A cup of ice cream can be taken [occasionally].
* One boiled Egg, broiled salmon, sardine, trout, tuna, crab, boiled lobster, steamed scallops, shrimp can be taken.
* Meat like beef, lean hamburger, pork, cooked bacon, ham can be added in the diet.
* Poultry like roasted turkey, chicken, breast without skin can be added.
* Fruits like apricots, avocado, banana, strawberry, grape fruit, orange, grapes, peaches, pears, pineapple, plums, raisins, watermelon can be used.
* Grain products like whole wheat or white bread, Cereals like cream of wheat, oatmeal, Crackers like cooked macaroni, noodles or egg without salt, cooked brown rice can be added. Snacks like corn chips, popcorn, potato chips can be taken within limit.
* Vegetables like asparagus, snap beans, cooked beets, raw broccoli, cabbage, carrots, cauliflowers, celery, cucumber, lettuce, mushroom, onion, peas, boiled potato, pumpkin, spinach can be used.
* Legumes like baked or cooked beans, peas, kidney beans etc and nuts like roasted almond, cashews, and peanuts can be added.
G. Life Style Modification:
* Restricted salt intake is often an important step in treating high blood pressure. Excessive salt intake can worsen the condition in some people. Even modest restriction of salt may decrease blood pressure. Suggested quantity is approximately 2.4 grams.
* Make meals tasty and flavourful with herbs and spices. While cooking, experiment with fresh and dried herbs, such as onions, garlic, basil, oregano, parsley, thyme, rosemary, black and red pepper, and onion and garlic powders. These all add flavour without adding sodium / salt.
* Eat adequate amounts of potassium-rich foods like many fruits, such as cantaloupe, bananas, watermelon, oranges and orange juice, as well as vegetables like potatoes, spinach, and zucchini. But if you are taking medication for high blood pressure, such as diuretics, consult a doctor before using salt substitutes that contain high amounts of potassium.

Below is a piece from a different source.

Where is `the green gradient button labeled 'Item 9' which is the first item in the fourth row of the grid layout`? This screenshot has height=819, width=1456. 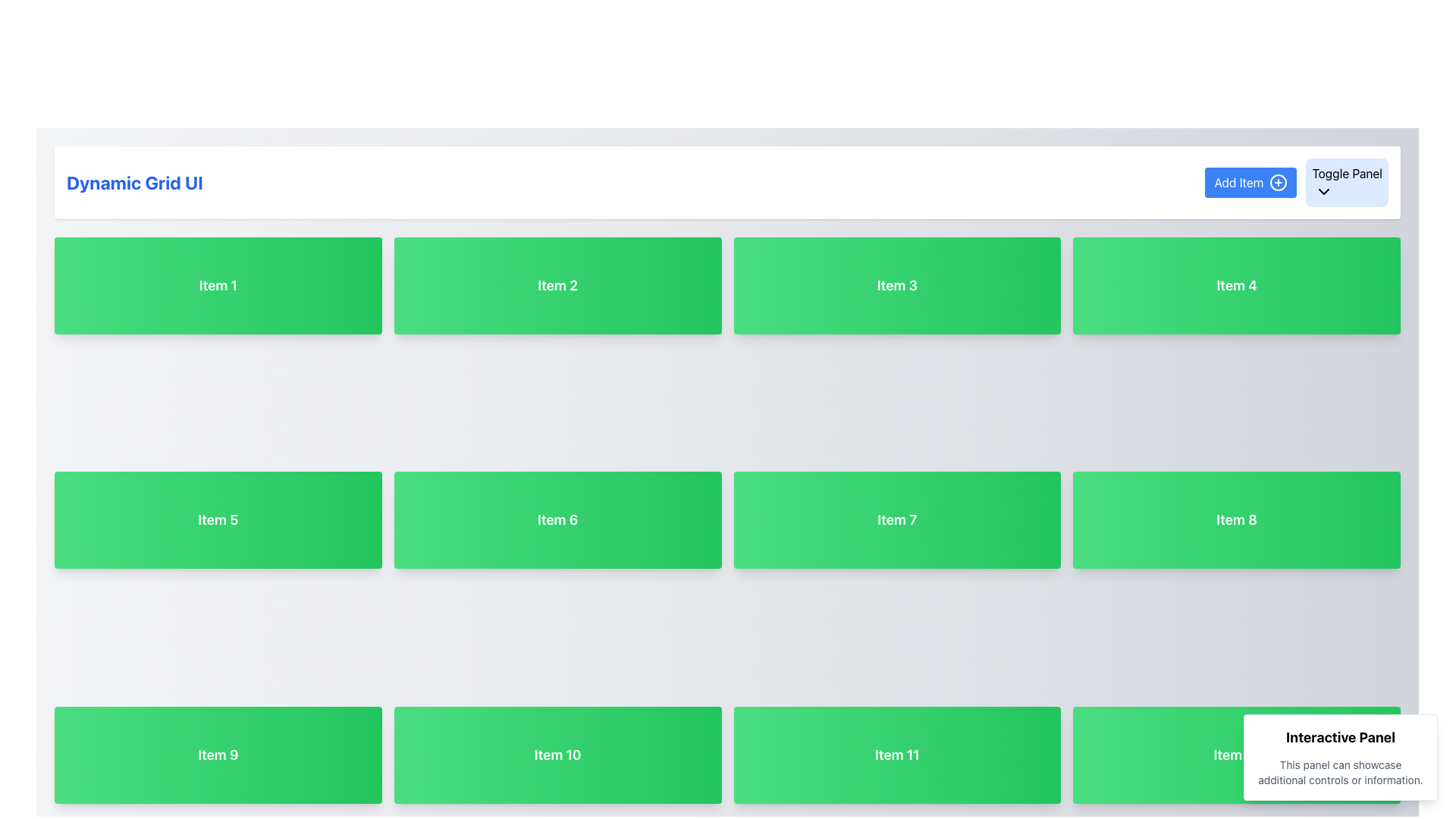
the green gradient button labeled 'Item 9' which is the first item in the fourth row of the grid layout is located at coordinates (217, 755). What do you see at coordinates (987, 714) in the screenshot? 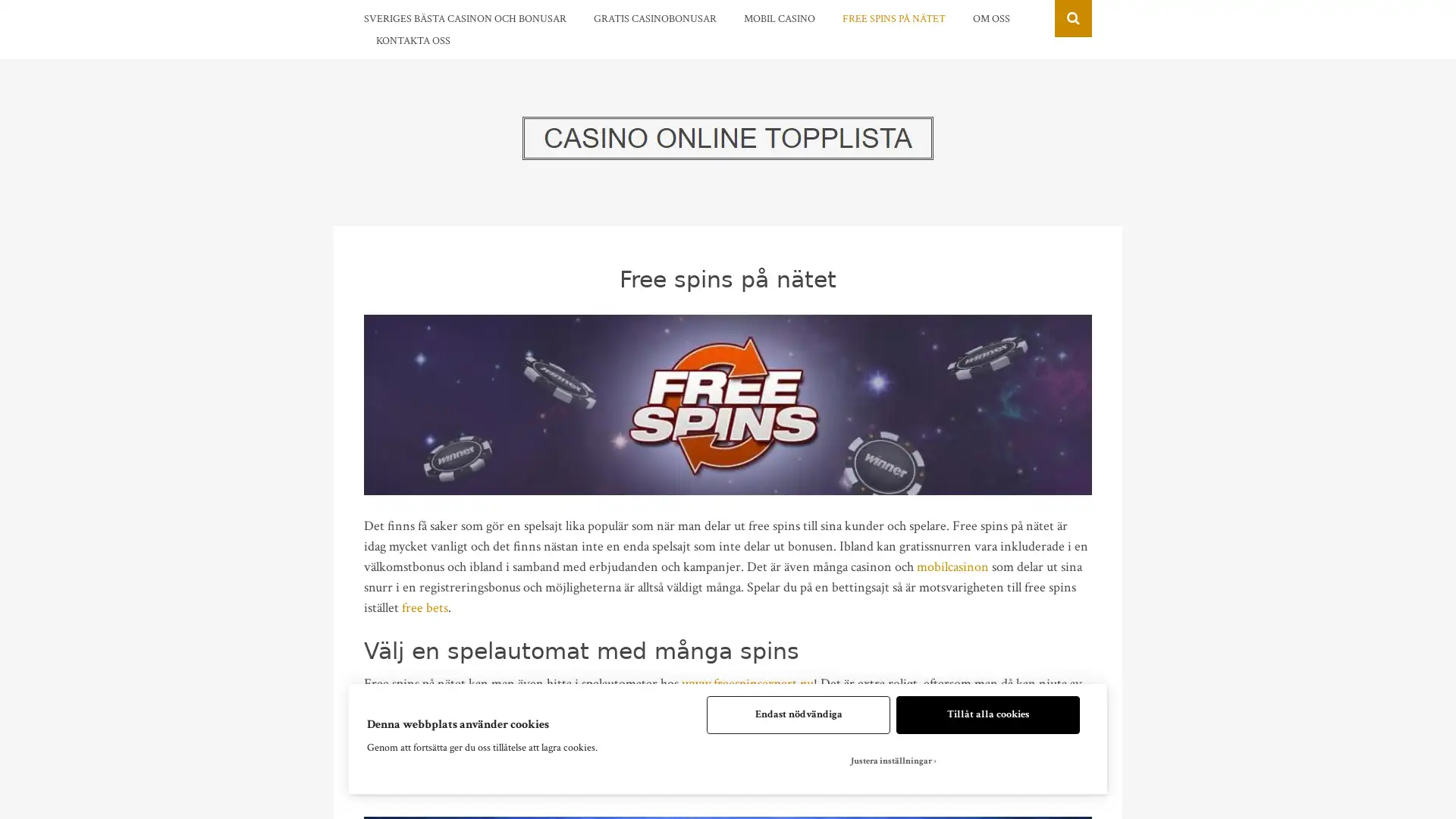
I see `Tillat alla cookies` at bounding box center [987, 714].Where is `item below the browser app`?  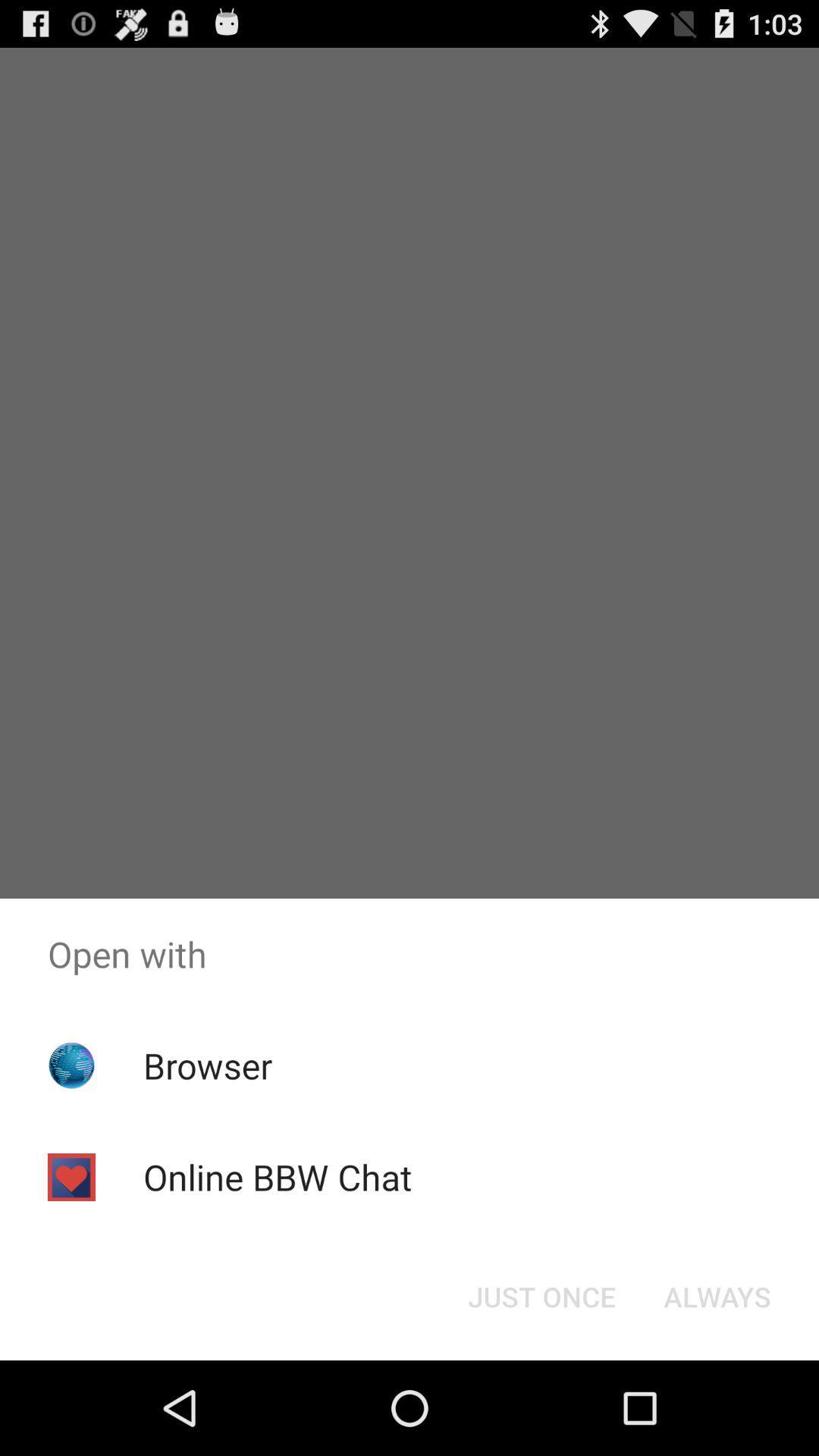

* Maintaining a healthy weight is one among the key area to control the high blood pressure. Person with overweight can reduce blood pressure by losing even few kilograms achieved through diet and exercise can sometimes bring hypertension under control without the need for drugs, or with lower doses of drugs.
* Regular, moderate exercise can decrease blood pressure and beneficial in both preventing and treating it. Slow relaxed walk for minimum 45 minutes will make noticeable changes in health aspect. . All persons with chest pain (angina) and known or suspected heart disease should talk to their doctor before beginning any exercise.
* Avoiding or Limited alcohol consumption i.e. one or two glasses of an alcoholic beverage a day or no more than one drink daily for a woman/ two for a man. (A drink is equal to 1.5 ounces of 80-proof spirits; 5 ounces of wine; 12 ounces of beer;.).
* Mental restlessness, anxiety and habit make people smoke more. Taking up regular stress management, exercise or a sport you like, deep relaxation breathing, meditation will help you to give up smoking. Avoiding or tapering the smoking habit lowers the risk of high blood pressure.